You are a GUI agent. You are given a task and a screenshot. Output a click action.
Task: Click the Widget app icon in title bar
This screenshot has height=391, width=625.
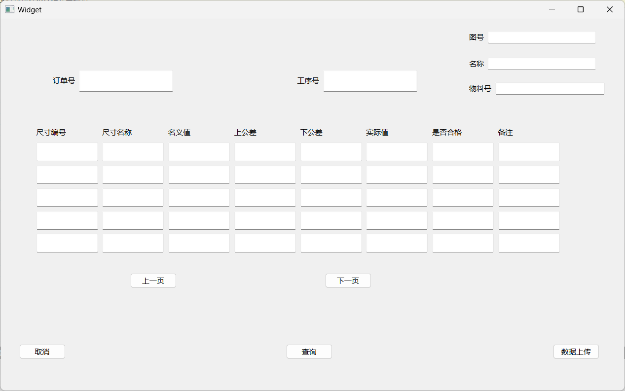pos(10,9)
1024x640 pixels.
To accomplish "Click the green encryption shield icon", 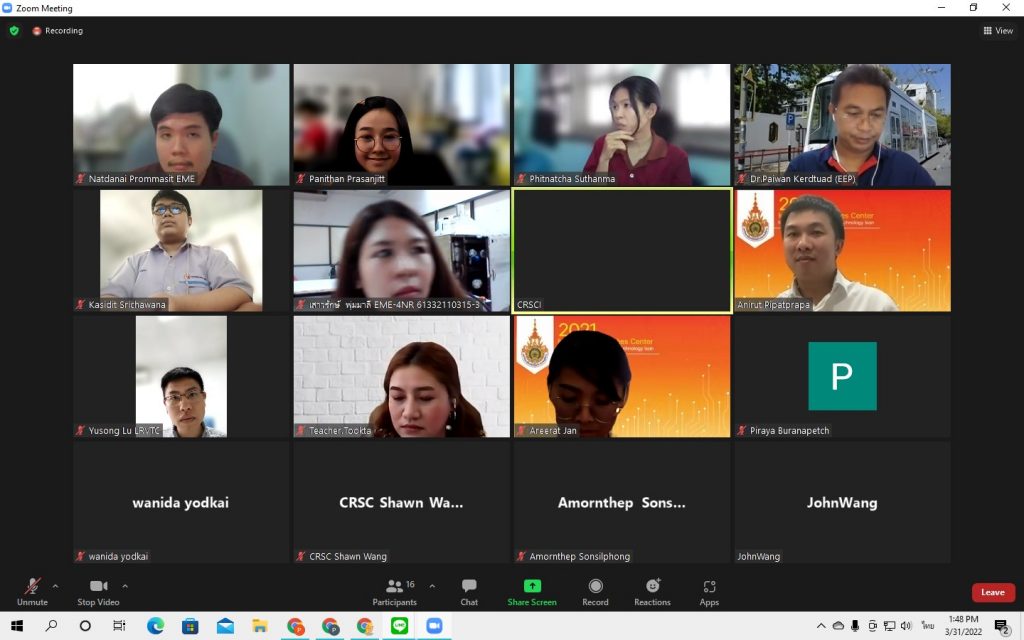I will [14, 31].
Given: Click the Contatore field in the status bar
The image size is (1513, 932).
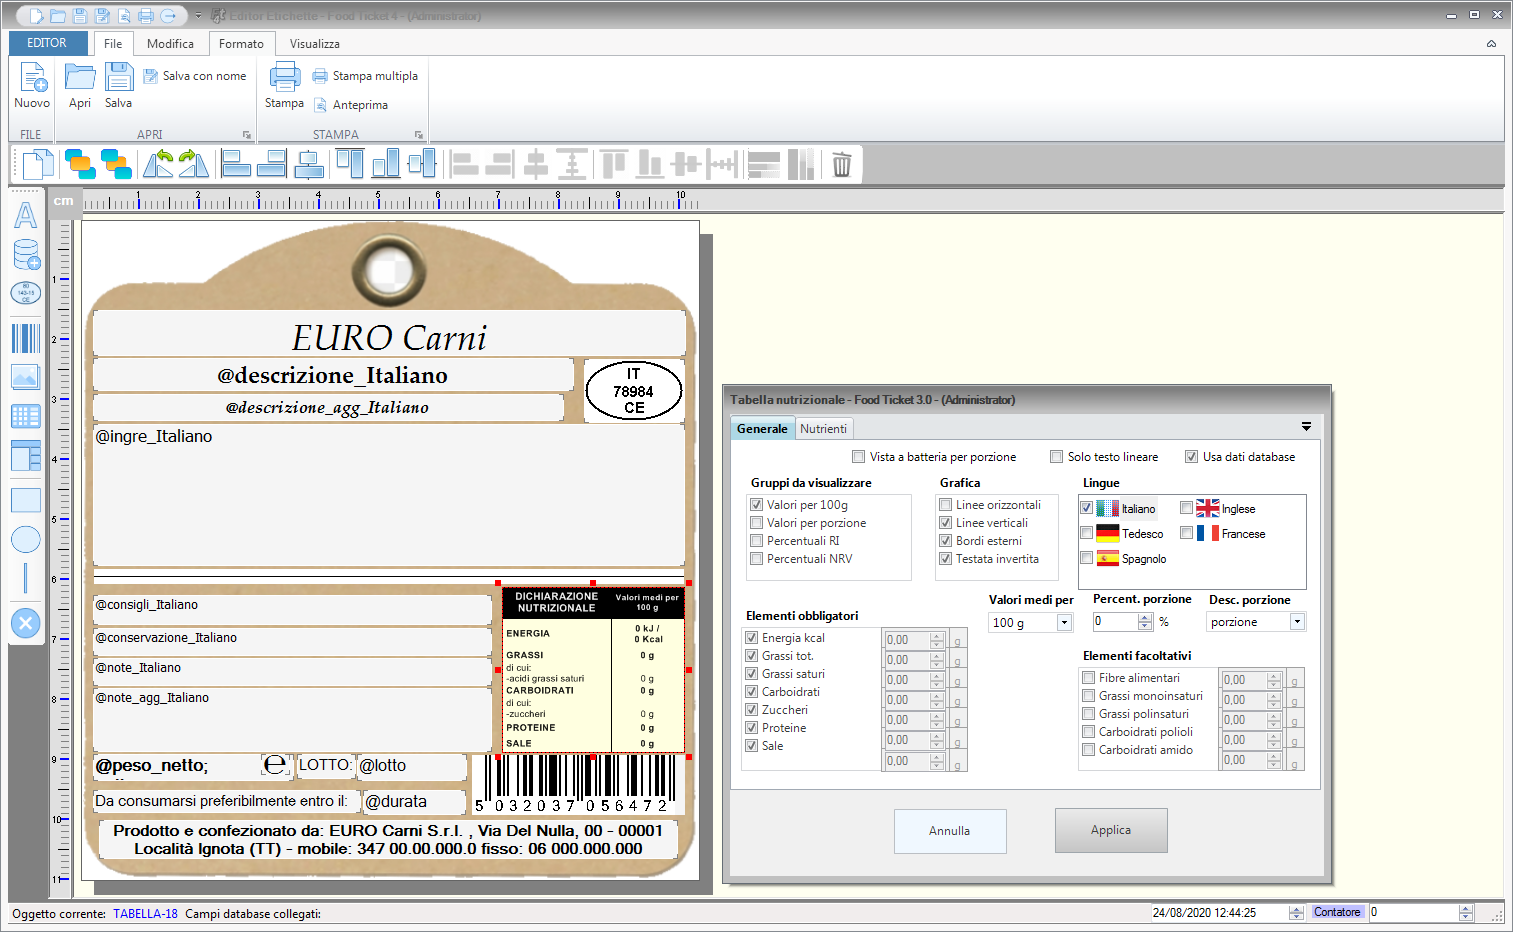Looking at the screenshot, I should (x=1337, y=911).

## Task brief
Each line from the one holding "Given: Click the" down to the end of the records is to be reproduced unaltered, and the pictures are to be omitted.

## Answer space
Given: Click the Contatore field in the status bar
The image size is (1513, 932).
Looking at the screenshot, I should (x=1337, y=911).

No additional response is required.